In a 2018 University of Alabama at Birmingham study, open-label placebos improved cancer-related fatigue. In the study, 34 cancer survivors experiencing moderate post-treatment fatigue (four or higher on a one-to-10 scale) knowingly took pills that contained cellulose (plant fiber commonly used in foods and medications) but that had no active ingredients to relieve fatigue. After three weeks, these patients reported a 29% improvement in fatigue severity and a 39% improvement in the impact that fatigue had on their quality of life. Moreover, the benefits lasted for three weeks after they stopped taking the placebo pills. The effects were so meaningful that some study participants asked if they could receive more placebo pills. Noteworthy: It didn’t matter if the subjects believed in the placebo effect, meaning that it was the ritual of taking a pill—whether active or inert—that likely evoked the positive response.
OLPs have proven to have some degree of success for several conditions, including hot flashes, depression, migraines, chronic lower-back pain, allergies, irritable bowel syndrome and more.
The notion that we can activate our body’s innate healing properties to recover from illness or pain is exciting. The placebo response won’t heal a broken bone or cure a bacterial infection. It primarily works by improving symptoms of disease, subjective outcomes such as pain, anxiety, fatigue and the like. But besides improving quality of life, this could potentially reduce the need for costly medications, some of which have adverse or even toxic side effects.

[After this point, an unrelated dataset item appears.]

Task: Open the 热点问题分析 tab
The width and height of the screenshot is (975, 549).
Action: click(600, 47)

One way to tap into the power of the placebo is to find health-care providers you trust. If you enjoy interacting with your doctor and he/she takes time with you, even better. A warm doctor-patient relationship in which you feel seen and heard can be extremely strong medicine.

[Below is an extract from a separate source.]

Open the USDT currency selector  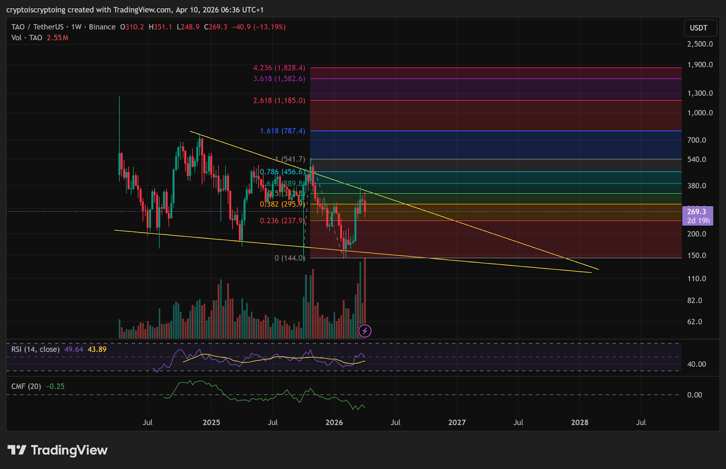(698, 28)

In a 2015 Beth Israel Deaconess Medical Center clinical trial, acid reflux patients were randomly assigned to either a standard-length meeting (18 minutes, on average) with a doctor or an expanded meeting (42 minutes, on average). The longer meeting included the same questions as the standard one—reflux history, symptoms, prior evaluation and treatments, etc.—plus many other, more detailed ones delving into sleep, the impact of weather on the patients’ symptoms, what their reflux tasted like and more. The participants in the expanded meeting group experienced a 50% or greater improvement in symptoms over those in the shorter meetings. Best: Look for someone who is encouraging and reassuring while still being objective and realistic.
There’s also something to be said for being proactive in seeking help for what ails you. The feeling of I’m doing something can exert its own positive placebo effects. Examples: Many people who experience mood improvements when taking antidepressants do so because they expect the medication to help them. And consumers continue to purchase over-the-counter cold remedies containing phenylephrine even though the Food and Drug Administration has deemed it ineffective at relieving congestion.
You can even purchase your own placebo pills. One such product, Zeebo, has shown in randomized clinical trials to help with low back pain and COVID-related stress, anxiety and depression.